Поговорив несколько минут с Эйве и его друзьями, Ласкер направился в сторону Алехина. Видимо, Флор сообщил ему, что здесь чемпион мира. Алехин поднялся с кресла и сделал несколько шагов навстречу своему шахматному наставнику. Ласкер улыбался в светлые усы, глаза его, прикрытые сверху густыми седыми бровями, ласково светились. «Ласкер с друзьями ласков», - вспомнил Алехин чью-то русскую шутку.
Некоторое время коллеги обменивались приветственными восклицаниями, отдельными отрывистыми фразами. Оба шахматных гиганта стояли, голова Алехина намного возвышалась над белыми, полностью сохранившимися волосами экс-чемпиона. Алехин пригласил Ласкера сесть в соседнее кресло и заказал ему всегда желанный кофе. Кот Чесе немедленно забрался на колени к Ласкеру и, пригревшись, замурлыкал.

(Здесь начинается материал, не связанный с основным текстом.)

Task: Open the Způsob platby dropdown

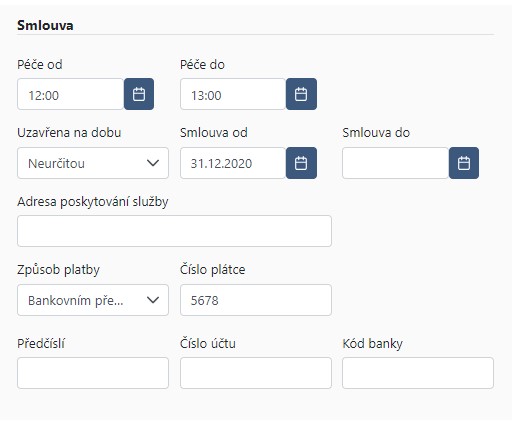Action: (93, 300)
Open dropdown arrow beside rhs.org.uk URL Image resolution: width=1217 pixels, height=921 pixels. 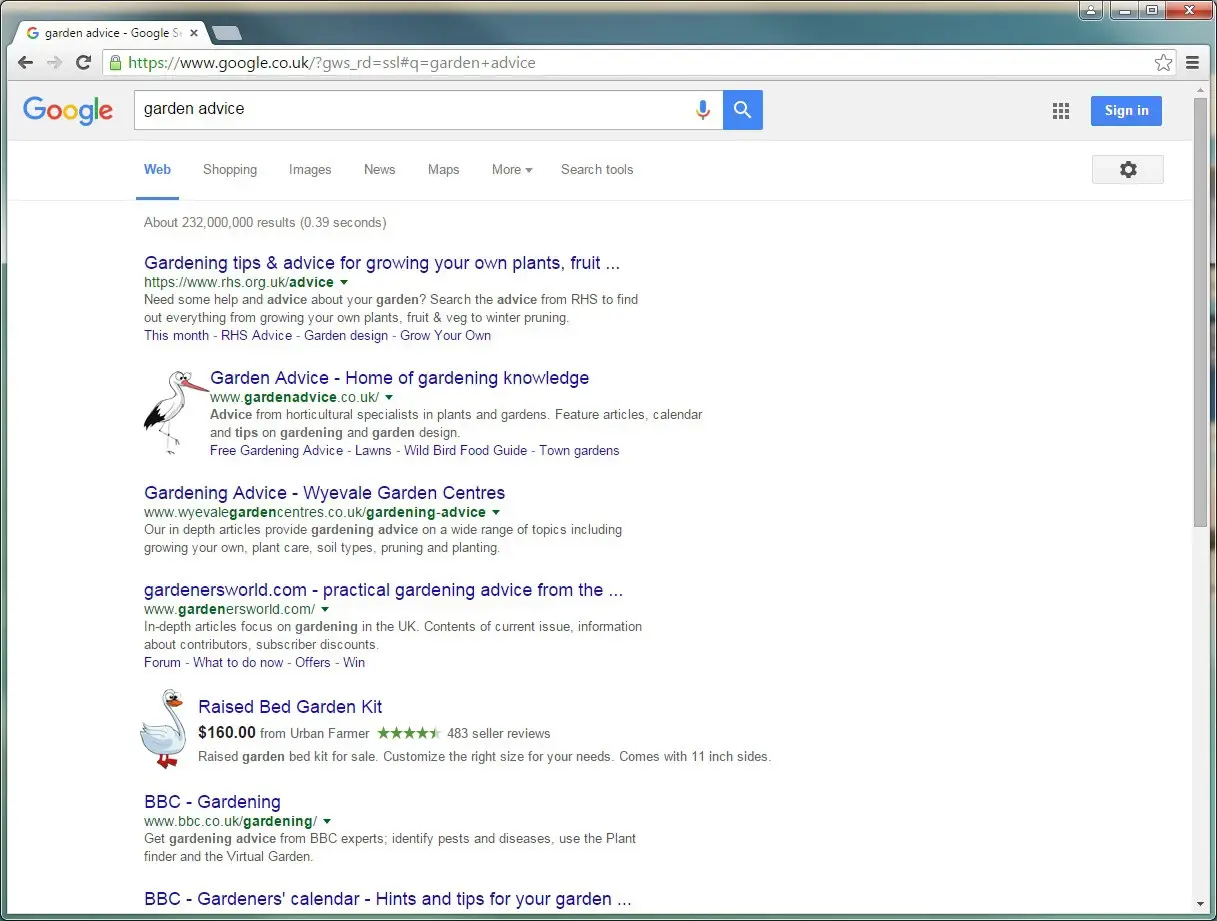tap(344, 283)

Импозантньй шахматный чемпион ласково поглаживал рукой пригревшееся животное.
- Ну как само…? - хотел было спросить коллегу о здоровье Ласкер, но осекся, заметив рюмку коньяку и возбужденный вид Алехина. - Как… дела?

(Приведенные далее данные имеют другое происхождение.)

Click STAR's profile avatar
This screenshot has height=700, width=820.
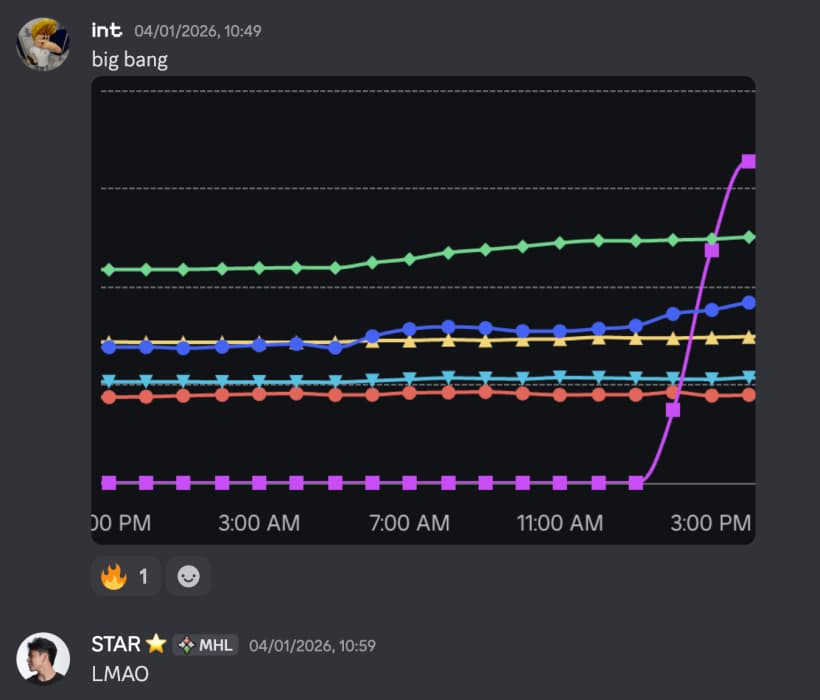43,657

- Как видите - неплохо! - улыбнулся Алехин.
- Поздравляю, - слегка потрепал пальцами Ласкер руку Алехина, лежавшую на подлокотнике кресла. - Блестящий старт, превосходно играете. Первая, четвертая - отличные партии! Седьмая тоже интересна, но… несколько азартна. Эйве мог получить опасную контригру.
- Да, мог, - согласился Алехин.
- Зачел! же вы так рисковали? При таком перевесе в счете.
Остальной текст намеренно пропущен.